Thanks! I will look it up. I am also interested in the works of Bl. Columba Marmion, though I have not read him yet. I am also doing the readings for the 33-day Total Consecration to end on the Feast of the Annunciation, so yes I think we’re both full up for the moment. :slight_smile:


#11

the op’s post is one reason why our stella maris contemplatives exist. we give witness to the cloistered life while living it. we pray for the cloisters and their vocations, in addition to supporting emerging charisms through prayer, as well.

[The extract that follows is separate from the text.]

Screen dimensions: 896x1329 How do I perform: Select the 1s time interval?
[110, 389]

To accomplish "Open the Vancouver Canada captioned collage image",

i would suggest these websites:

cloisteredlife.com/

cloisters.tripod.com/

blessings,
cloisters
cloisters.tripod.com/cloisterites/


#12

The Rule rocks. :slight_smile:


#13

Cloisters, where is your Stella Maris contemplative monastery located? I am assuming you are a member? Sounds interesting, but I am not familiar with the order.


#14

From the Catholic Encyclopedia:

Perhaps the mission field would seem a sphere little suited for monastic energies, but no idea could be more false. Mankind is proverbially imitative and so, to establish a Christianity where paganism once ruled, it is necessary to present not simply a code of morals, not the mere laws and regulations, nor even the theology of the Church, but an actual pattern of Christian society. Such a “working model” is found preeminently in the monastery; and so it is the monastic order which has proved itself the apostle of the nations in western Europe. To mention a few instances of this — Saints Columba in Scotland, Augustine in England, Boniface in Germany, Ansgar in Scandinavia, Swithbert and Willibrord in the Netherlands, Rupert and Emmeran in what is now Austria, Adalbert in Bohemia, Gall and Columban in Switzerland, were monks who, by the example of a Christian society, which they and their companions displayed, led the nations among whom they lived from paganism to Christianity and civilization. Nor did the monastic apostles stop at this point but, by remaining as a community and training their converts in the arts of peace, they established a society based on Gospel principles and firm with the stability of the Christian faith, in a way that no individual missionary, even the most devoted and saintly, has ever succeeded in doing.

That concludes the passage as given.